[Chicago-talk] removing line from file.
thomasoniii at gmail.com
Wed Mar 9 12:07:31 PST 2005
.. is a different operator in a scalar context. In a scalar context,
it returns false until the first item returns true. Then it continues
to return true until the second operator returns true, after which it
returns false again.
I just hadn't realized that 1..4 seems to be a shortcut for $. == 1 .. $. == 4.
In normal situations (I assume when $. isn't around and being
twiddled), 1..4 is a no-op. 1 evaluates to true, then 4 immediately
evalutes to true, so nothing happens, and hence the next is never hit.
> This is very odd. Your catch seems ok, but the reasoning seems odd.

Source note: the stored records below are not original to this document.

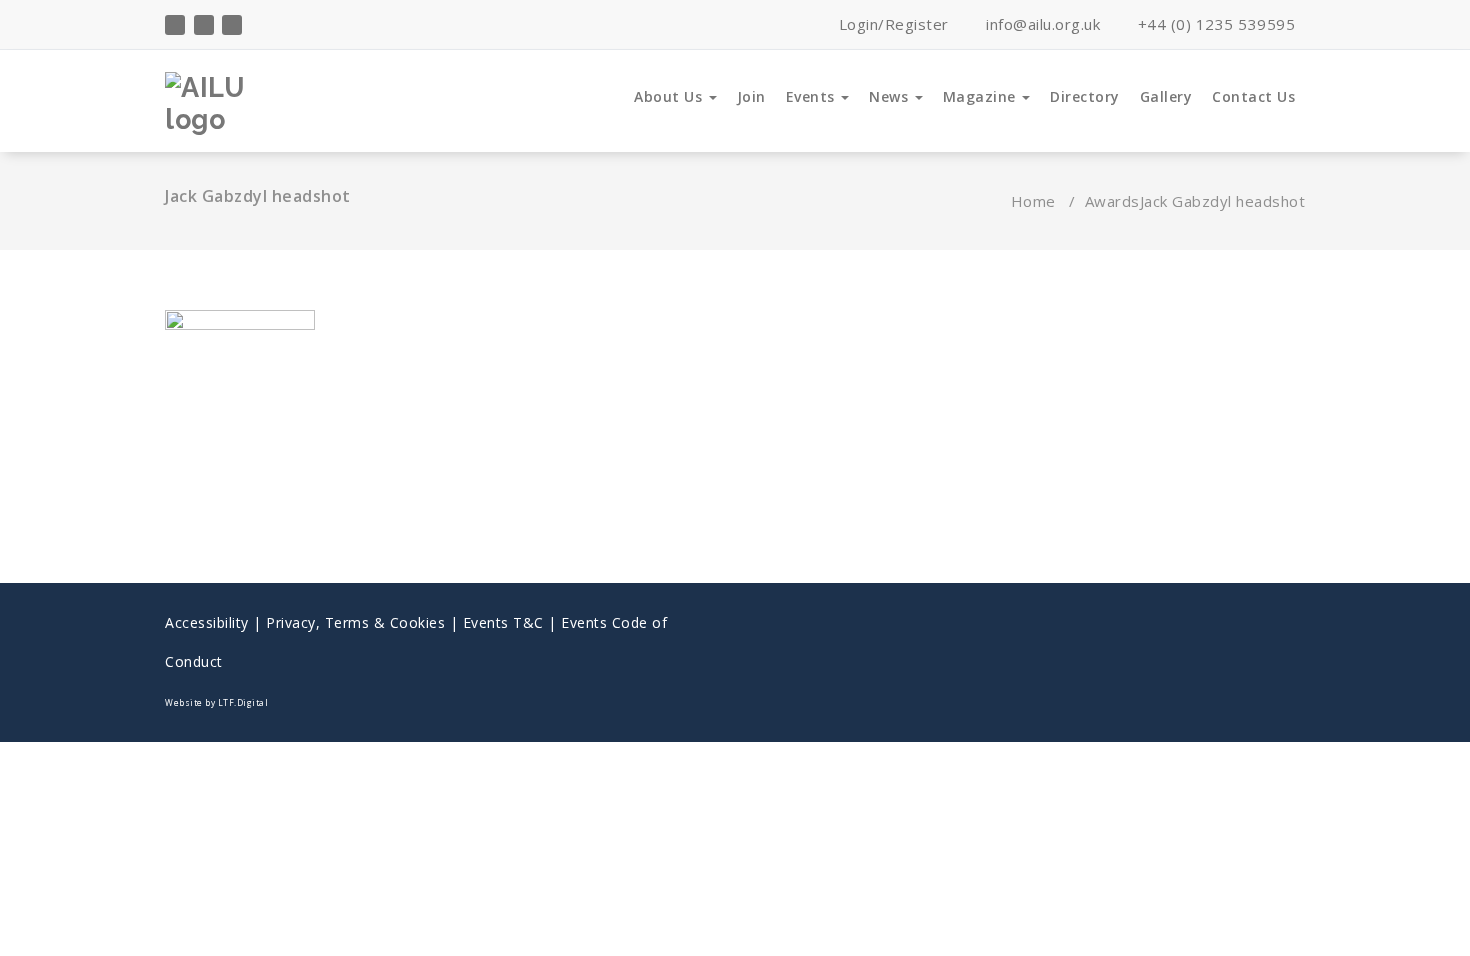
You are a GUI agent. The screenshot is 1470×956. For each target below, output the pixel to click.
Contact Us (1253, 96)
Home (1033, 201)
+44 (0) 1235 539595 (1214, 24)
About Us (670, 96)
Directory (1085, 96)
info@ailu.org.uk (1041, 24)
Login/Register (891, 24)
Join (751, 96)
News (891, 96)
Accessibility (207, 622)
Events (813, 96)
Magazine (982, 96)
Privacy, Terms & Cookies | (364, 622)
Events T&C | (512, 622)
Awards (1112, 201)
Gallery (1166, 96)
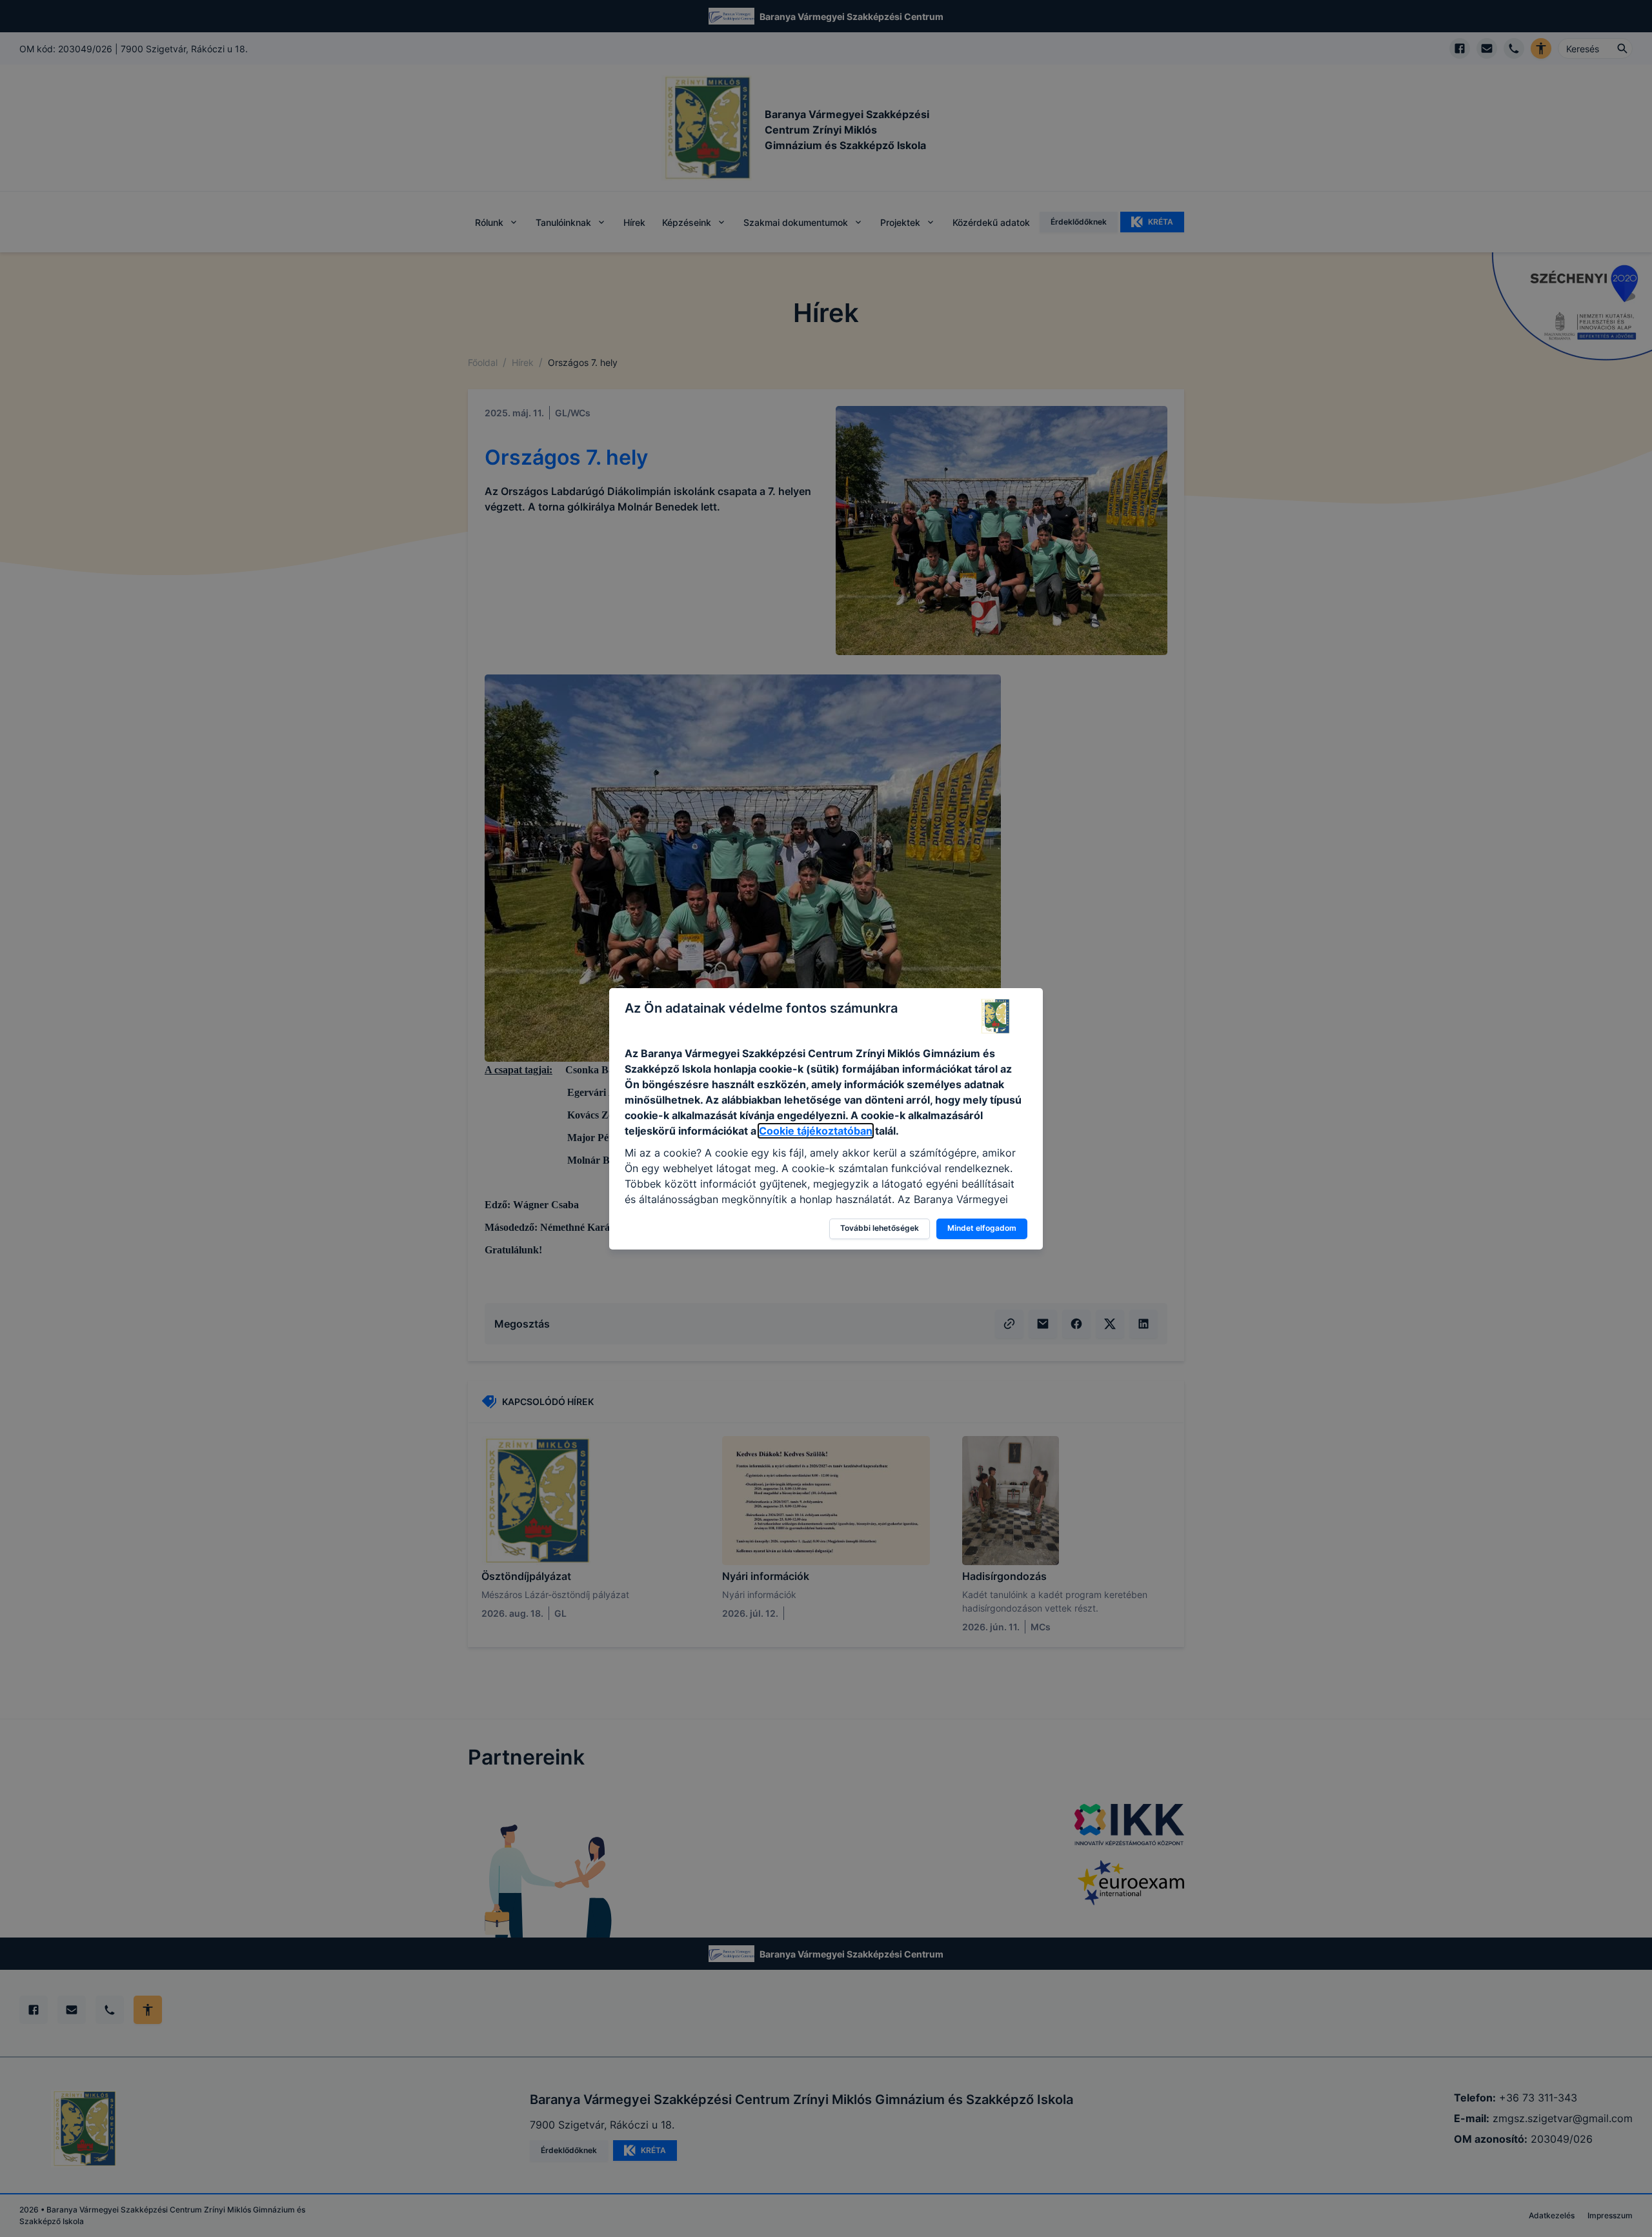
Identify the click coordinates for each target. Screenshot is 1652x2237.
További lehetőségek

> C<1..4> is a range, 1 and 4 specifically never enter the picture. And
> regardless the next would *always* get hit rather than 'never' because
> they *are* true. In this case does the 'if' get a list (1,2,3,4), or 4
> (meaning the number in the list) or 4 (the last entry in the range)?? Or
> does it really work where Perl does some magic not looping over the
> range except at each iteration of the outer 'while' (which seems
> impossible)? Not to mention the whole binding order of .. and ==, which
> wouldn't that turn the above into: C<if $. == (1 .. $.) == 4;>, or do I
> have my highest/lowest backwards again?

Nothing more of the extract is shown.